Kelsie Brooks 1 , Bradley R. Jones 2 , Dario A. Dilernia 1 , Daniel J. Wilkins 1 , Daniel T. Claiborne 1 , Samantha McInally 1 , Jill Gilmour 3 , William Kilembe 4 , Jeffrey B. Joy 2 , 5 , Susan A. Allen 4 , 6 , Zabrina L. Brumme 2 , 7 , Eric Hunter 1 , 6 , *
3 June 2020
The HIV-1 reservoir consists of latently infected cells that persist despite antiretroviral therapy (ART). Elucidating the proviral genetic composition of the reservoir, particularly in the context of pre-therapy viral diversity, is therefore important to understanding reservoir formation and the persistence of latently infected cells. Here we investigate reservoir proviral variants from 13 Zambian acutely-infected individuals with additional pre-therapy sampling for a unique comparison to the ART-naïve quasispecies. We identified complete transmitted/founder (TF) viruses from seroconversion plasma samples, and additionally amplified and sequenced HIV-1 from plasma obtained one year post-infection and just prior to ART initiation. While the majority of proviral variants in the reservoir were most closely related to viral variants from the latest pre-therapy time point, we also identified reservoir proviral variants dating to or near the time of infection, and to intermediate time points between infection and treatment initiation. Reservoir proviral variants differing by five or fewer nucleotide changes from the TF virus persisted during treatment in five individuals, including proviral variants that exactly matched the TF in two individuals, one of whom had remained ART-naïve for more than six years. Proviral variants during treatment were significantly less divergent from the TF virus than plasma variants present at the last ART-naïve time point. These findings indicate that reservoir proviral variants are archived throughout infection, recapitulating much of the viral diversity that arises throughout untreated HIV-1 infection, and strategies to target and reduce the reservoir must therefore permit for the clearance of proviruses encompassing this extensive diversity.
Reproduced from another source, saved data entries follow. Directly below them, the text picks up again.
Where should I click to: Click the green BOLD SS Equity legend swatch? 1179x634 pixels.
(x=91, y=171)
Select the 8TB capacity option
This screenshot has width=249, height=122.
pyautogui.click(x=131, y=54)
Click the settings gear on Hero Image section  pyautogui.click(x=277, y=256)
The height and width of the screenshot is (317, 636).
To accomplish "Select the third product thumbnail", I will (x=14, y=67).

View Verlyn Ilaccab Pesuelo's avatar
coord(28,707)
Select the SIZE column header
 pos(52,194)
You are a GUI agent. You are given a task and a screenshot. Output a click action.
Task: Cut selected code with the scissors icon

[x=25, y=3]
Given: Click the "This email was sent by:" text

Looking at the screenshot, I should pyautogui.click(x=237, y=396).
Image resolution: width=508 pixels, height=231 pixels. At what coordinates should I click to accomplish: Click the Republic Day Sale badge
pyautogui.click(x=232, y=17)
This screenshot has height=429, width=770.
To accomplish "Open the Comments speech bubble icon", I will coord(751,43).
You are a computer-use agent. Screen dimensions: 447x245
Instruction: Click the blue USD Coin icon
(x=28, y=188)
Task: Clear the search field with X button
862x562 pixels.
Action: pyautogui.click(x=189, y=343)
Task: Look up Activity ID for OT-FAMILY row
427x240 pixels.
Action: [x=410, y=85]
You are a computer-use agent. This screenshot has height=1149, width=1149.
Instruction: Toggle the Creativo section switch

Despite reducing viremia to levels below the limit of detection in standard assays, effective antiretroviral therapy (ART) does not eradicate cells latently infected with HIV-1. These cells serve as a reservoir for viral rebound if therapy is interrupted; thus, understanding the composition of the reservoir may yield further targets for HIV-1 cure strategies. We have taken a genetic approach to elucidating the reservoir in 13 Zambian subtype C seroconvertors who were followed longitudinally through ART initiation and virologic suppression. In five of the 13 individuals, provirus sequences identical to or differing by five or fewer nucleotides from the transmitted/founder virus were detected, indicating archiving and persistence of early infection variants for more than six years following infection. While the majority of proviral variants in latently infected cells were most closely related to plasma virus circulating immediately prior to treatment initiation, additional variants dating to intermediate time points in the infection were also observed. These findings demonstrate that virus is archived during all stages of ART-naïve infection, and these variants persist throughout ART. HIV-1 cure strategies to eliminate the reservoir must address the broad genetic diversity of a within-host proviral quasispecies including variants archived from acute through chronic infection.